## Directive
Could you return every one of the records below word for word, without the pictures?
— Start Data rows —
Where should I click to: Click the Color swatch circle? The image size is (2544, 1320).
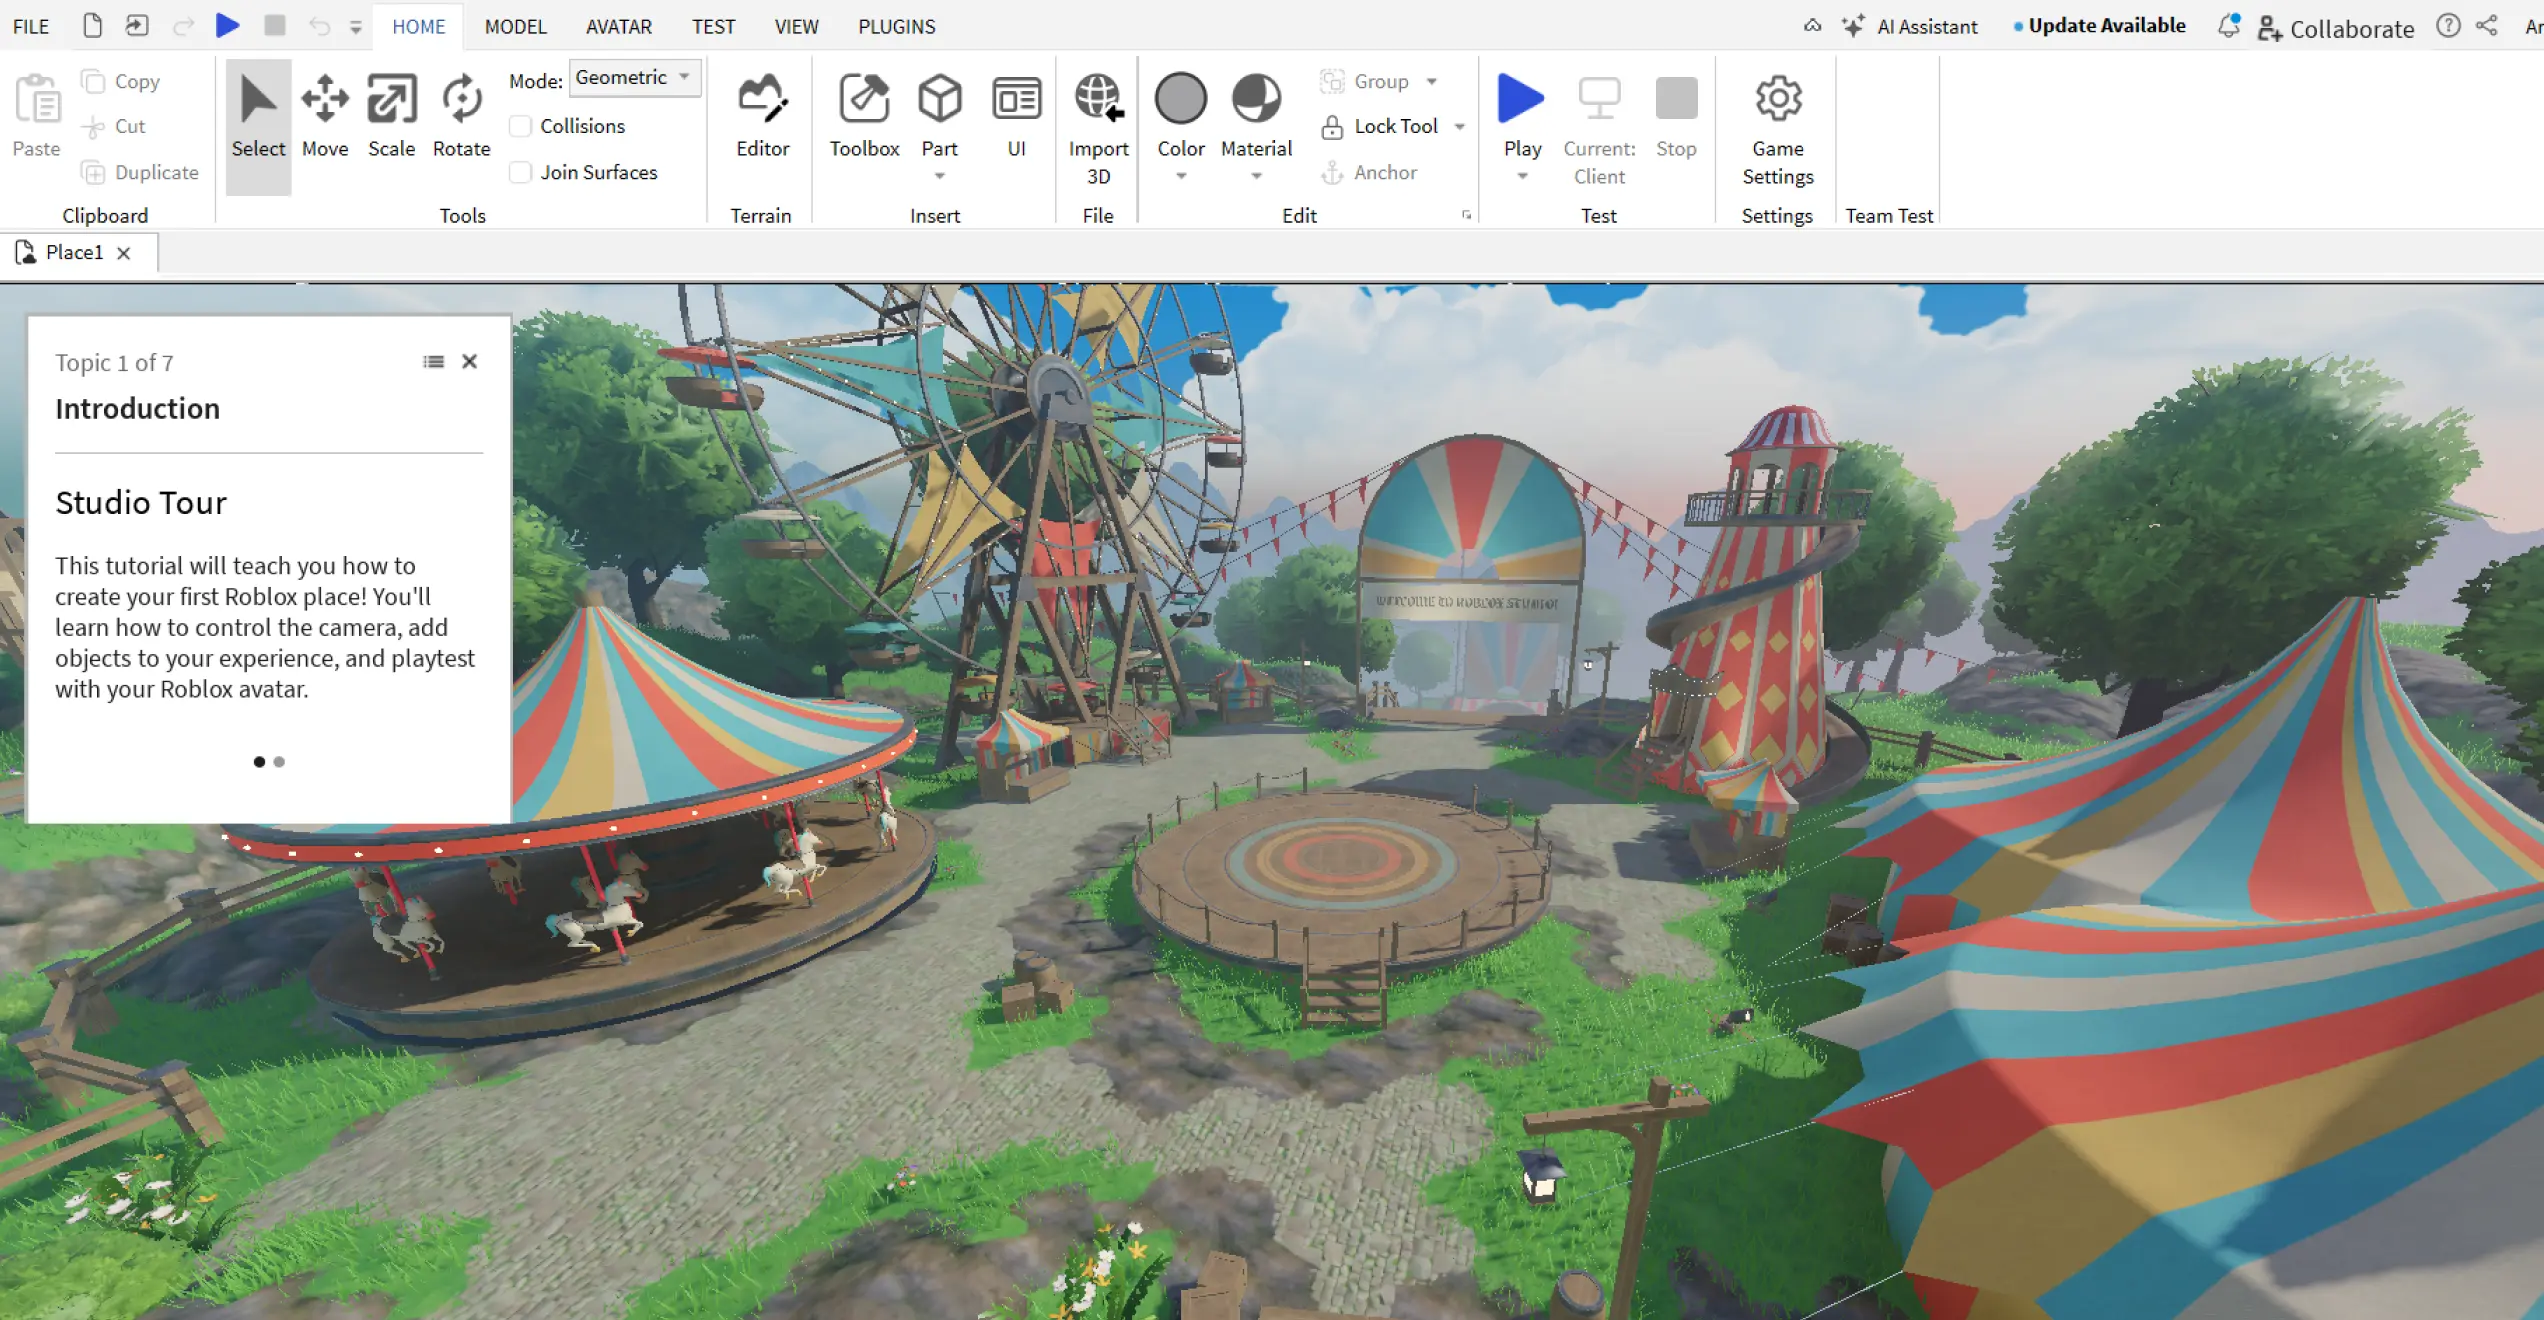tap(1180, 98)
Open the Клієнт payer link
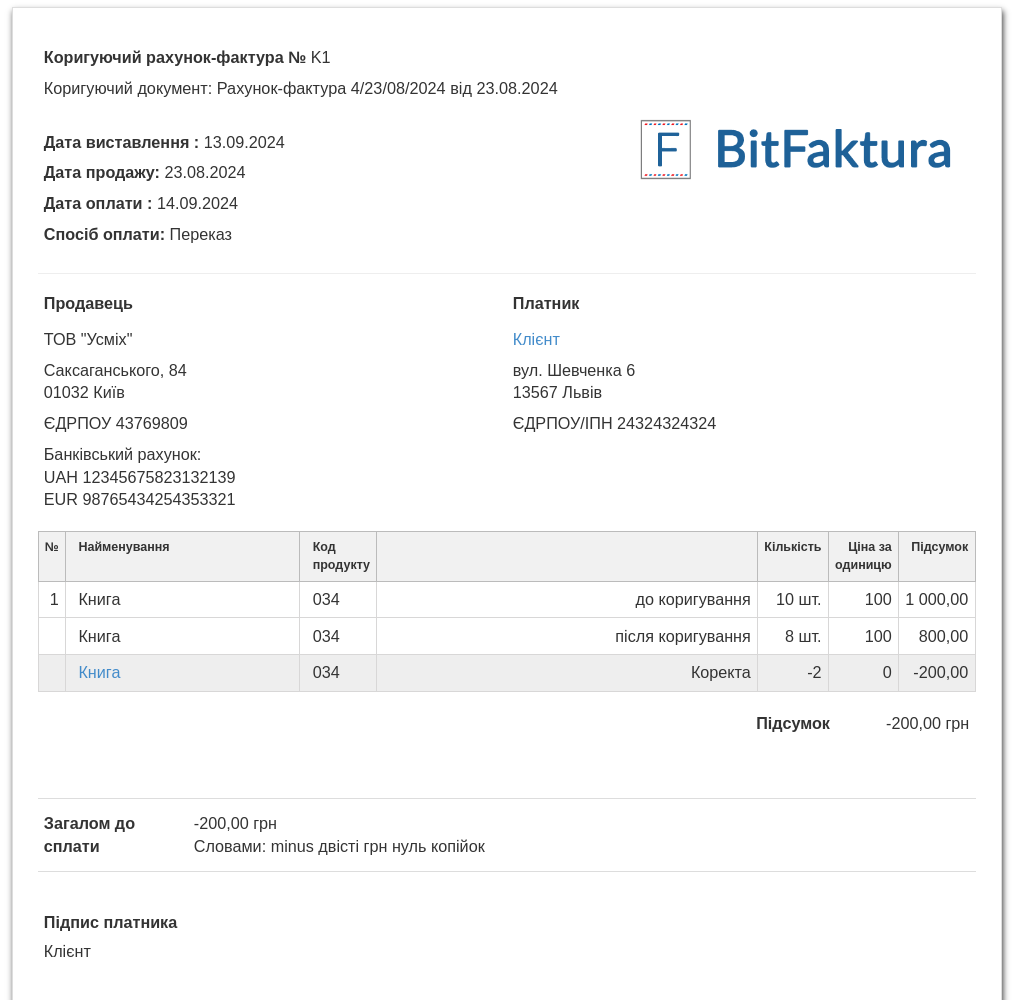The image size is (1015, 1000). coord(536,340)

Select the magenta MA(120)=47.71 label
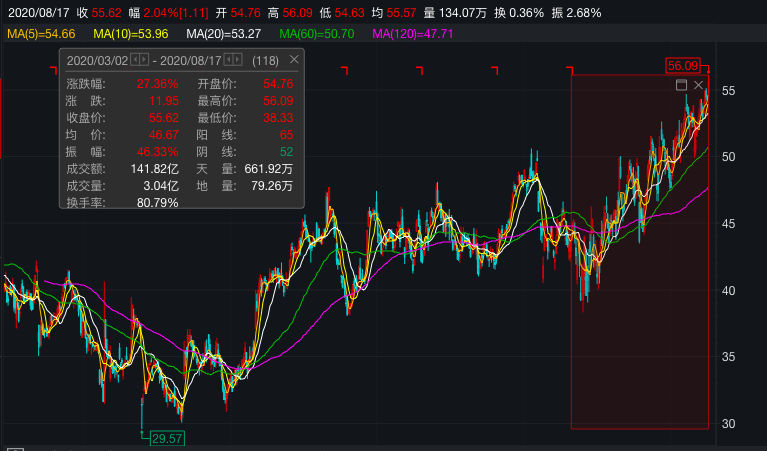click(x=412, y=34)
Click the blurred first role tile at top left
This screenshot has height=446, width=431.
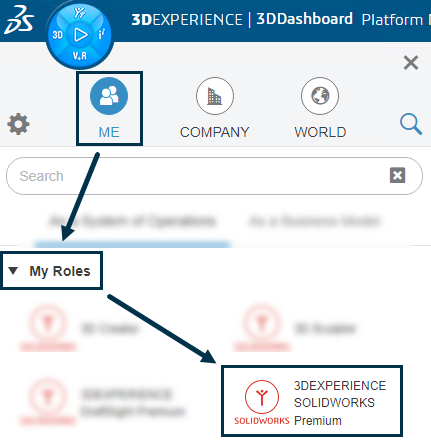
— End Data rows —
## The reply
Where should I click to: Click the Color swatch circle? The image size is (2544, 1320).
tap(1180, 98)
Open the Клієнт payer link
The image size is (1015, 1000). coord(536,340)

Select the magenta MA(120)=47.71 label
click(x=412, y=34)
Click the blurred first role tile at top left
This screenshot has height=446, width=431.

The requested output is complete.